Extract provided:
• • •

Roughly twenty special prosecutors (called independent counsels after 1983) were appointed under the Ethics in Government Act and its reauthorizations during the Jimmy Carter, Ronald Reagan, George H. W. Bush, and Bill Clinton administrations. These include significant investigations into the Iran–Contra affair and the Whitewater controversy, the latter of which ultimately led to the impeachment of Bill Clinton over the Clinton–Lewinsky scandal. Numerous smaller investigations into cabinet secretaries for relatively minor offenses, such as drug use, were also carried out by independent counsels during this period.

During the period 1992–1994 when the independent counsel provisions were not in force, Attorney General Janet Reno appointed Robert Fiske special counsel to investigate the Whitewater controversy. When the law was reauthorized in 1994, Reno invoked it to order an independent counsel be appointed to investigate Whitewater, and suggested Fiske continue in that role. Instead, Ken Starr was given the job by the three-judge panel. Starr resigned and was replaced by Robert Ray in 1999 just before the expiration of the independent counsel statute. Ray formally concluded the Whitewater investigation in 2003.

===Current regulations===

Since the expiration of the independent counsel statute in 1999, there has been no federal statutory law governing the appointment of a special counsel. Upon the law's expiration in 1999, the Justice Department, under Attorney General Janet Reno, promulgated procedural regulations governing the appointment of special counsels.

In 1999, these regulations were used by Reno to appoint John Danforth special counsel to investigate the FBI's handling of the Waco siege.

In 2003, during the George W. Bush administration, Patrick Fitzgerald was appointed special counsel to investigate the Plame affair by Deputy Attorney General James Comey after the recusal of Attorney General John Ashcroft.

On May 17, 2017, former FBI Director Robert Mueller was appointed special counsel to take over the previous FBI investigation of Russian interference in the 2016 presidential election by Deputy Attorney General Rod Rosenstein after the recusal of Attorney General Jeff Sessions.

In December 2020, Attorney General William Barr revealed to Congress that John Durham's investigation had been granted special counsel status on October 19.

On November 18, 2022, Attorney General Garland named Jack Smith special counsel to investigate Donald Trump's actions regarding the January 6 United States Capitol attack and handling of classified documents.

On January 12, 2023, Garland appointed Robert Hur special counsel to investigate Joe Biden's storage of classified materials.

On August 11, 2023 Merrick Garland appointed David C. Weiss special counsel to investigate Joe Biden's son Hunter Biden stemming from nearly five years of federal investigations into felony tax evasion, illegal foreign lobbying, money laundering, and other possible crimes. This development came shortly after Republicans alleged that Hunter received a "sweetheart" deal in Delaware where he was facing several criminal charges relates to tax evasion and firearm offenses.

====Constitutionality====
On 15 July 2024, federal judge Aileen Cannon, in a 93-page ruling, ruled that Jack Smith's appointment and funding were both unconstitutional under Article I, Section 9, Clause 7, of the US Constitution, which prohibits appropriations except when authorized by law. She also ruled that it was disallowed by Article II Section 2 Clause 2, which requires principal officers to be appointed by the President and confirmed by the Senate. Therefore, she dismissed the classified documents case that a grand jury under Smith had brought against former president Donald Trump. Smith's office announced that it would appeal the ruling to the United States Court of Appeals for the Eleventh Circuit. However, his appeal was dismissed following the 2024 presidential election.

• • •

Given information:
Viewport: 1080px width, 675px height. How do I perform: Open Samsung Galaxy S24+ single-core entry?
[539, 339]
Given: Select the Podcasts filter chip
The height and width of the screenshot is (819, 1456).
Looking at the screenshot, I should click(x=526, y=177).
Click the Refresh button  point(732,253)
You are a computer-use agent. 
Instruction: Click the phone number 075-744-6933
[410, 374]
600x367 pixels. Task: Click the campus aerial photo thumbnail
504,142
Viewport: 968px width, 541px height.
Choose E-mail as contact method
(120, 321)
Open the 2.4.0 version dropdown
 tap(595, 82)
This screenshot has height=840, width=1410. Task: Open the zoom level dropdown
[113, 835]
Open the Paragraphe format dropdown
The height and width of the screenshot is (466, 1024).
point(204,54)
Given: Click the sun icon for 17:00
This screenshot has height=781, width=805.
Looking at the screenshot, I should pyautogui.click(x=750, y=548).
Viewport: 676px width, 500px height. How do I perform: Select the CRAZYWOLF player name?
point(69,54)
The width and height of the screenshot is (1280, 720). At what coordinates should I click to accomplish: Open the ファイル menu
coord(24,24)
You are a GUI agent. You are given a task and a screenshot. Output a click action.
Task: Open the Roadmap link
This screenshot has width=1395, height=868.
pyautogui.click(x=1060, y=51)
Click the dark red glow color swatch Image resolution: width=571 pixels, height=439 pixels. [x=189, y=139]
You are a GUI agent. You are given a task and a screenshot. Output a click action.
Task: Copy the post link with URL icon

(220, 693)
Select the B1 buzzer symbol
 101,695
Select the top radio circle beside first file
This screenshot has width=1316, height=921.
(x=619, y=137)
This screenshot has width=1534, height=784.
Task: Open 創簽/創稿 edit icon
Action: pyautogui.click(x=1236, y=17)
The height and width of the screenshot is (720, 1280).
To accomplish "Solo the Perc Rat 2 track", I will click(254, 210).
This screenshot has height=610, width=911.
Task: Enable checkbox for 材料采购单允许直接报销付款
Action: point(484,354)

• • •

Objective: Continue the passage on U.S. special counsels, picking up after its final sentence rather than the listing.

Exercise result:
Cannon's ruling adopted the arguments on this issue made by Supreme Court associate justice Clarence Thomas in his concurrence in the Trump v. United States case decided two weeks earlier.

The 1988 Supreme Court case Morrison v. Olson had upheld appointment of special counsels, calling them "inferior officers" and not "officers". Cannon discussed that case, however, arguing that it no longer had any applicability, on the grounds that it concerned special counsels appointed under the special statutory authority of the Independent Counsels Act, which law Congress had since allowed to expire, and hence Smith's appointment was not made under it.

==Legal authority==
In 1999, the Department of Justice under Attorney General Janet Reno promulgated regulations for the future appointment of special counsels. As of 2018, these regulations remain in effect in the Code of Federal Regulations, Title 28, part 600 (28 CFR §600). The regulations restrict the power to fire the special counsel into the hands of the attorney general alone, and they forbid the firing of the special counsel without good cause. They are internal Department of Justice regulations deriving their power from various acts of Congress, codified at U.S. Code, Title 28, section 510 and 515 (28 U.S.C. 510 and 515). Congress has the power to directly limit the firing of special prosecutors or to delegate that power to the Attorney General. An agency regulation promulgated within the authority granted by statute has the force and effect of law, is binding upon the body that issues it, and can not be arbitrarily revoked.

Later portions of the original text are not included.